DIRECTIONS: What you return must be exactly the lines running from the one with "Where should I click to: Tap game" to the end of the data below, inclusive, and nothing more.

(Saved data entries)
BEGIN
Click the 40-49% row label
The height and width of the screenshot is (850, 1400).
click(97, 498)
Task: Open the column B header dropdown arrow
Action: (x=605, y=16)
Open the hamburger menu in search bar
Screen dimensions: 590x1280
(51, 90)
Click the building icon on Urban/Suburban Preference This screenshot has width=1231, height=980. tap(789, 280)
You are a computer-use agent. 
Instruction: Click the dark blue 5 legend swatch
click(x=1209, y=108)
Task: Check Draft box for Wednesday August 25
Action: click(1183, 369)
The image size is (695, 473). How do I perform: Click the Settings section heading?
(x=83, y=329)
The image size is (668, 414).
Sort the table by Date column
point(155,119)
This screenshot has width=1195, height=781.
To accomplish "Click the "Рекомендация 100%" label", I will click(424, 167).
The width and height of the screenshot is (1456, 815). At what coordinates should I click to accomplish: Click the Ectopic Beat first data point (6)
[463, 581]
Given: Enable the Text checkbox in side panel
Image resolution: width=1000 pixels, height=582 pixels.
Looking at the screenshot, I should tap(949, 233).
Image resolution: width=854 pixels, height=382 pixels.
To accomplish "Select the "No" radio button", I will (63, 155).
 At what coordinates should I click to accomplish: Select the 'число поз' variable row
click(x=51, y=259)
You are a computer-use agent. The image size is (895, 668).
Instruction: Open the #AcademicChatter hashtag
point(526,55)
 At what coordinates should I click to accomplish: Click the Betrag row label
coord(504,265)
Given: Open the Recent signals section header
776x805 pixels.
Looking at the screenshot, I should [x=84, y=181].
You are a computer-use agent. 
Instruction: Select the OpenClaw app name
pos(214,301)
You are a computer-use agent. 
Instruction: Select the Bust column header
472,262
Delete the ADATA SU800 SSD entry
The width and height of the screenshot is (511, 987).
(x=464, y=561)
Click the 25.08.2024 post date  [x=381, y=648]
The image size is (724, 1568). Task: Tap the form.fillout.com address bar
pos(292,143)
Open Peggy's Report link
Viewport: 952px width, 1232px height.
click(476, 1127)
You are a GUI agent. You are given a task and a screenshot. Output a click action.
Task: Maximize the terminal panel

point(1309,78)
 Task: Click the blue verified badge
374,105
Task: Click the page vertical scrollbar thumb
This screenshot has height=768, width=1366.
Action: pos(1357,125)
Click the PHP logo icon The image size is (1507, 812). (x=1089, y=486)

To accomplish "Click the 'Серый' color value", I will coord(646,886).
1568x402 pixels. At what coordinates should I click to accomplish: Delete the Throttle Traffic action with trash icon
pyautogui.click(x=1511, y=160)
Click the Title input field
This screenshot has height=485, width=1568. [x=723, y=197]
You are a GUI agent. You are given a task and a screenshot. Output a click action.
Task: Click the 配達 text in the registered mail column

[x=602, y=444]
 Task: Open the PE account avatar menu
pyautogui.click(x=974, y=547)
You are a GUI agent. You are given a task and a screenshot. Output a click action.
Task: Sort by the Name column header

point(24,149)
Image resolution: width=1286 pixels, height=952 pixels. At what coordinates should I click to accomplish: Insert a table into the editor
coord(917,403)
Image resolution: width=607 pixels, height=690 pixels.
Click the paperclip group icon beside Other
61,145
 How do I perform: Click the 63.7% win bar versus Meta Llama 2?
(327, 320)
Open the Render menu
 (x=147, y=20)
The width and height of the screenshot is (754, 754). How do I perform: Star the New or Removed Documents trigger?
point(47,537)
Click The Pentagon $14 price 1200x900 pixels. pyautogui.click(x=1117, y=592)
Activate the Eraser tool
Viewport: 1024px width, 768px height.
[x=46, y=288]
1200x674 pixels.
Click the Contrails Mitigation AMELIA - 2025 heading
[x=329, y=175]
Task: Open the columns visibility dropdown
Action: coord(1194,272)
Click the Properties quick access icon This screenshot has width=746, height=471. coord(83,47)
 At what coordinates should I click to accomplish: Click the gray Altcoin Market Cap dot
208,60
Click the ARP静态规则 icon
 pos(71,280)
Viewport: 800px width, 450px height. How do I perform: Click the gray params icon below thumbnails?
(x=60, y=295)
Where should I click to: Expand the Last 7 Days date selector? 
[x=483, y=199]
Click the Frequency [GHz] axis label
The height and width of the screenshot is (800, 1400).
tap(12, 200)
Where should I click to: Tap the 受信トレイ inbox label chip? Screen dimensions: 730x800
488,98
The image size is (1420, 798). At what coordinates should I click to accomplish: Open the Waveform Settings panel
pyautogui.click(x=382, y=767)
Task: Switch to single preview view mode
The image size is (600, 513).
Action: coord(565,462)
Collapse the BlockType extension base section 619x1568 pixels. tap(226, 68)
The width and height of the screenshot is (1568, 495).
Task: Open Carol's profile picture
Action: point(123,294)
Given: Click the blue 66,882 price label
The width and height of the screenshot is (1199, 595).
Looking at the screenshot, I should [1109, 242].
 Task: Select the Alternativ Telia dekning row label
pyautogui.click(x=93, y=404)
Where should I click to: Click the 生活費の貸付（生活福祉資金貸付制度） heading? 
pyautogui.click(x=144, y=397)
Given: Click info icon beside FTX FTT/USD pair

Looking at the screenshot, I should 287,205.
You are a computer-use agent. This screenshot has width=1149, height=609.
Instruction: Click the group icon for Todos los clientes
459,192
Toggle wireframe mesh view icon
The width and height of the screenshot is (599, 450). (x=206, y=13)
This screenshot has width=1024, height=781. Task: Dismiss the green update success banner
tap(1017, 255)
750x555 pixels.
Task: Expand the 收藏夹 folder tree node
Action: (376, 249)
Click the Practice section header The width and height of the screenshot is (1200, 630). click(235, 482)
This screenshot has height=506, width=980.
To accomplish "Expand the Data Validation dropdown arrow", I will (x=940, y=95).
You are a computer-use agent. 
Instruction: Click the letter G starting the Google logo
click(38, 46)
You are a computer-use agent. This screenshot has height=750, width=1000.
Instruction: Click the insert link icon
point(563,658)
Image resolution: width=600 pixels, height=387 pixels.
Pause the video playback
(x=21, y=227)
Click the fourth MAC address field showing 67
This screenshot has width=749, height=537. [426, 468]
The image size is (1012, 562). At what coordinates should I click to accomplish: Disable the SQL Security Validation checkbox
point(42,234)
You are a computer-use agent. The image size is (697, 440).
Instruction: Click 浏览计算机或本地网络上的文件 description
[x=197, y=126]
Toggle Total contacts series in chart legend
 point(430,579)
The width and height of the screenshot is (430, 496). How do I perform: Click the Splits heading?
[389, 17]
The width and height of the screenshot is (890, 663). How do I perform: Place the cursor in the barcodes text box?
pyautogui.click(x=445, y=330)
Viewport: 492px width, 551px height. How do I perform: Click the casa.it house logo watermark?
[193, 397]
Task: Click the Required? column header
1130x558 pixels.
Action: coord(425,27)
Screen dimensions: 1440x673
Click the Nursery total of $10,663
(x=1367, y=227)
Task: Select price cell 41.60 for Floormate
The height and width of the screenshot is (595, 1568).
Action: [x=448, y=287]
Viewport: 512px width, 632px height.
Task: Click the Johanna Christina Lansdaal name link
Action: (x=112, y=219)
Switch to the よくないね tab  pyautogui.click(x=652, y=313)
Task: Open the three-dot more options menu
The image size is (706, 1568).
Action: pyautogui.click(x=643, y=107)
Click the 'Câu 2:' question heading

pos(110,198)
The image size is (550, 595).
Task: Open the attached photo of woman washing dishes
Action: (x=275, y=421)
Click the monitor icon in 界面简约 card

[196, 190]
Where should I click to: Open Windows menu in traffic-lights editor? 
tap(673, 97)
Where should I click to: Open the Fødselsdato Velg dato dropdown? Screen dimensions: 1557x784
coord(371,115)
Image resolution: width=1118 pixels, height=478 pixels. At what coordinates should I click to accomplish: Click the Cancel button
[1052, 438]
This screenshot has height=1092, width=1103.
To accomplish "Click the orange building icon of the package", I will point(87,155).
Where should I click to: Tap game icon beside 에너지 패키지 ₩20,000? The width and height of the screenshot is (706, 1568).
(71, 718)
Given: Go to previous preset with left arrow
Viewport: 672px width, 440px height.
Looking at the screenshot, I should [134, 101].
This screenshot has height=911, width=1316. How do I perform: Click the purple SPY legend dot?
END
WRITTEN SOLUTION:
Where should I click to: Tap game icon beside 에너지 패키지 ₩20,000? The width and height of the screenshot is (706, 1568).
(71, 718)
Given: Go to previous preset with left arrow
Viewport: 672px width, 440px height.
Looking at the screenshot, I should [134, 101].
This screenshot has height=911, width=1316. How do I perform: Click the purple SPY legend dot?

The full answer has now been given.